Figure 3. Calculation speed for each SSK Length with strongly-asymmetric algorithm (SAA-5) while $d=10$ and $\left|I\right|=10$.

Table 6. Computational complexity of each algorithm when SSK length is $\overline{\kappa }$.

${\mathit{CC}}_{\mathit{D}-\mathit{H}}$	${\mathit{CC}}_{\mathit{SAA}-5}$	${\mathit{CC}}_{\mathit{SAA}-5-\mathit{no}-\mathit{SE}}$
$4\overline{\kappa }$	$4\left|I\right|(d^3+\overline{\kappa })$	$4\left|I\right|d^3$

4.6. Experimental Result: Performance of SAA-5-no-SE

In Figure 3, the white circle indicates the time spent to calculate in SAA-5-no-SE, and the black diamond indicates the time in SAA-5. As we expected, we can see the prime p does not effect the calculation speed of SAA-5-no-SE. Moreover, the calculation time of SAA-5-no-SE is not heavily influenced by its SSK length.
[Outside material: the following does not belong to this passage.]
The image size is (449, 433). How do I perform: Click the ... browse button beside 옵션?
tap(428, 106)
In Table 7 and Figure 4, the white circle indicates the time spent to calculate in SAA-5, and the black circle indicates the time in SAA-5-no-SE. Note that the calculation time of SAA-5 shown in Figure 4 is the value of Table 2 and Figure 2. With Table 2 and Figure 2, we can check SAA-5-no-SE out-performs not only SAA-5 of all SSK lengths but also D-H of over 1536 bit. Especially when the SSK lengths are 5120 bit, SAA-5-no-SE is approximately 100 times faster than D-H.

Table 7. The time to generate SSK.

SSK Length (bit)	SAA-5-no-SE(msec)
512	8.32
1024	5.63
1536	4.57
2048	5.26
2560	7.41
3072	6.84
3584	6.15
4096	4.80
4608	5.75
5120	6.02

Figure 4. Comparison of the generation time of the SSK with SAA-5.
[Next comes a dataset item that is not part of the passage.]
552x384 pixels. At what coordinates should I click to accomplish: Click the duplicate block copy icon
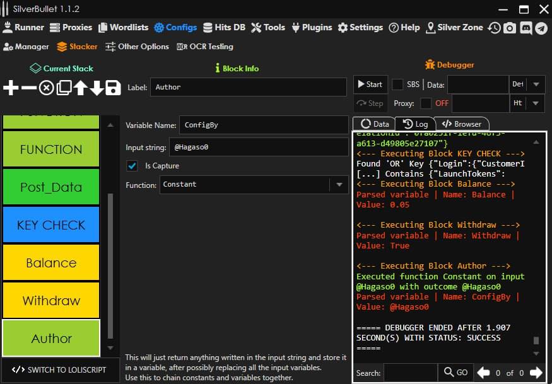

As for performances of other standard PKA/asymmetric cryptography, such as ElGamal, RSA and Elliptic curve D-H, there are not many differences with that of D-H (see Table 1 of [20], FigureS 1–3 of [21] and Figure 3, Figure 4 of [18]) and the speed of their algorithms increases exponentially as the SSK length increases. Although some algorithms might be faster than SAA-5 or SAA-5-no-SE, especially for short key lengths, the calculation speed of SAA-5 and SAA-5-no-SE increase linearly, not exponentially. This is one of the advantage points of SAA-5 and SAA-5-no-SE.

5. Conclusions

In this paper, we showed that the performance of SAA-5 is much more effective than D-H, especially for large keys, because of its algebraic property and variety of parameters.
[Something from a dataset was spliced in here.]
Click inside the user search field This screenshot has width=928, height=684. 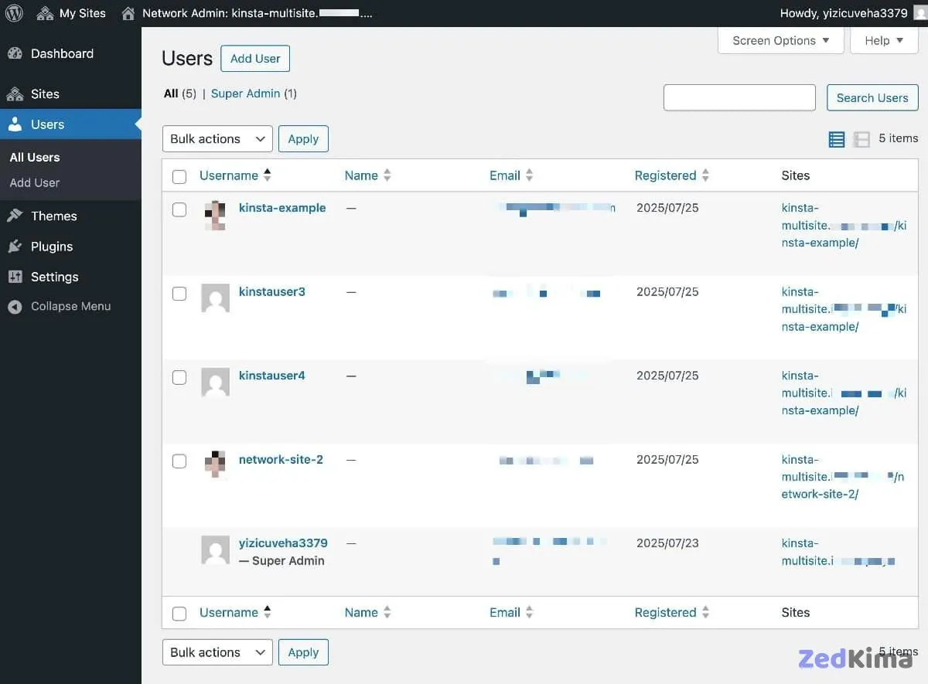coord(739,97)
Moreover, a more general scheme of SAA-5, called SAPKA-MK, is proposed. SAA-5 is shown to be described in the form of SAPKA-MK, and a new PKA algorithm called SAA-5-no-SE is introduced as a concrete example of SAPKA-MK. Alice’s secret key structure of SAA-5-no-SE is the same as that of SAA-5, but the functions used in the public key and SSK generation steps are different in several ways. Our performance test on SAA-5-no-SE showed its calculation time increases linearly not exponentially as the SSK length increases. The test also showed that SAA-5-no-SE is a much more efficient PKA algorithm than not only D-H of over 1536bit but also the SAA-5 of all SSK lengths, and its security level is as high as SAA-5.